Monday, Sep. 15, 1958
The 3 Ps in Little Rock
In their attitude toward integration, Little Rock's Protestant and Jewish clergymen can be classified as "pushers," "powers" and "passives." So said Harvard Assistant Professor of Psychology Thomas F. Pettigrew, reporting last week on a survey he and an associate started in Little Rock during last year's school integration crisis. Of about 100 clergymen interviewed, Pettigrew said, the "pushers" for integration numbered only eight--six Protestants and the city's two rabbis. Their average age was 36, their average service in Little Rock four years, their average congregation 400. Two of the Protestants have since been transferred to rural regions; another is "out of a job," and another is about to be fired.

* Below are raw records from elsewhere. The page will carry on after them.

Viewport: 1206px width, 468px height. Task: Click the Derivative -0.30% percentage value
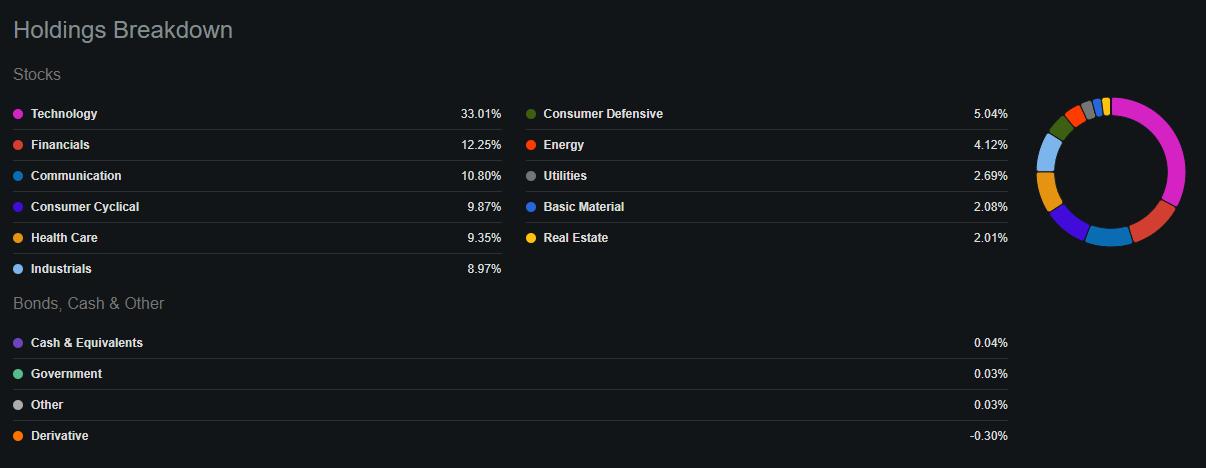[x=988, y=436]
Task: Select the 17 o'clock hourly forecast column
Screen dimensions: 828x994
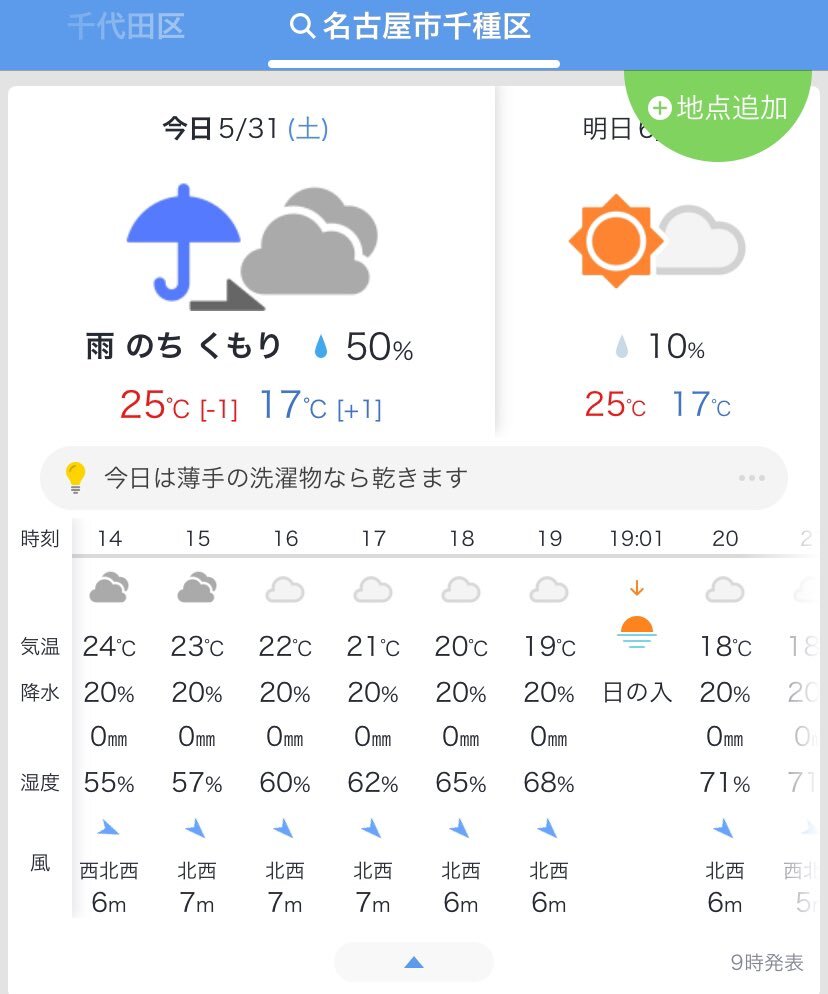Action: tap(373, 720)
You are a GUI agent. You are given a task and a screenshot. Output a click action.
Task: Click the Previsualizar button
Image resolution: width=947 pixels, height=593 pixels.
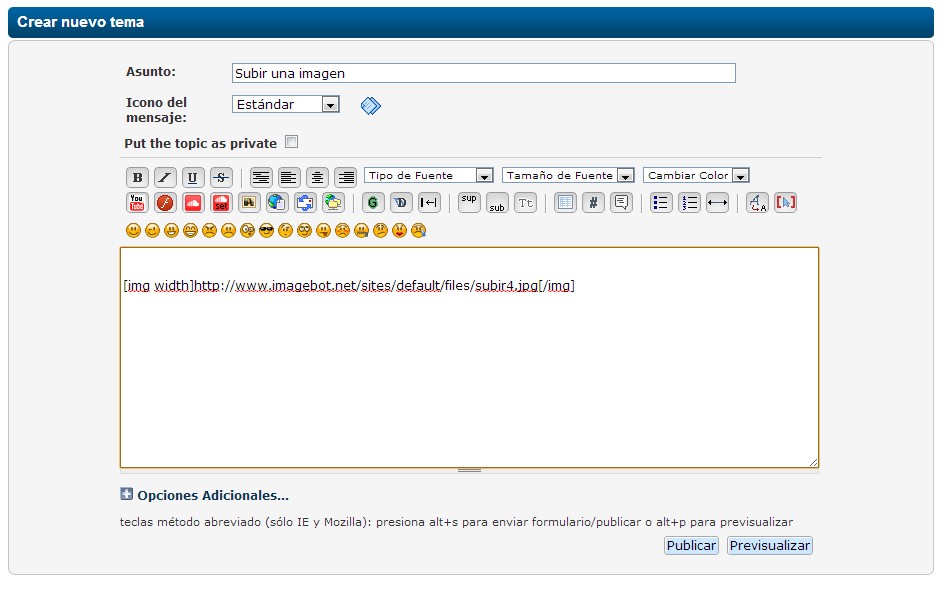point(769,545)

The "powers" were the city's seven most influential ministers, their average age 50, their average congregation 2,800. Most of them were privately for integration but justified their public silence on the subject on the ground that their duty was to hold the church together. The rest were "passives"--older men who favor integration but have a prudent eye cocked on retirement. Their specialty, said Psychologist Pettigrew, was praying for guidance, which is "how to say something without being heard."
Little Rock's 45-50 Roman Catholic priests declined to participate in the survey, but though their church's position is clear, many of them could be classified as passives (see below). Most of Little Rock's ministers indignantly rejected Psychologist Pettigrew's report. Said the president of the Little Rock Ministerial Alliance, Dr. Dale Cowling, a Baptist and clearly a "power": "The ministers in the main churches exhibited a strong kind of courage during the crisis."
But despite the paucity of pushers in Little Rock, Pettigrew holds that "the Christian ministry in the South is the only significant group throughout the area willing to stand up for integration."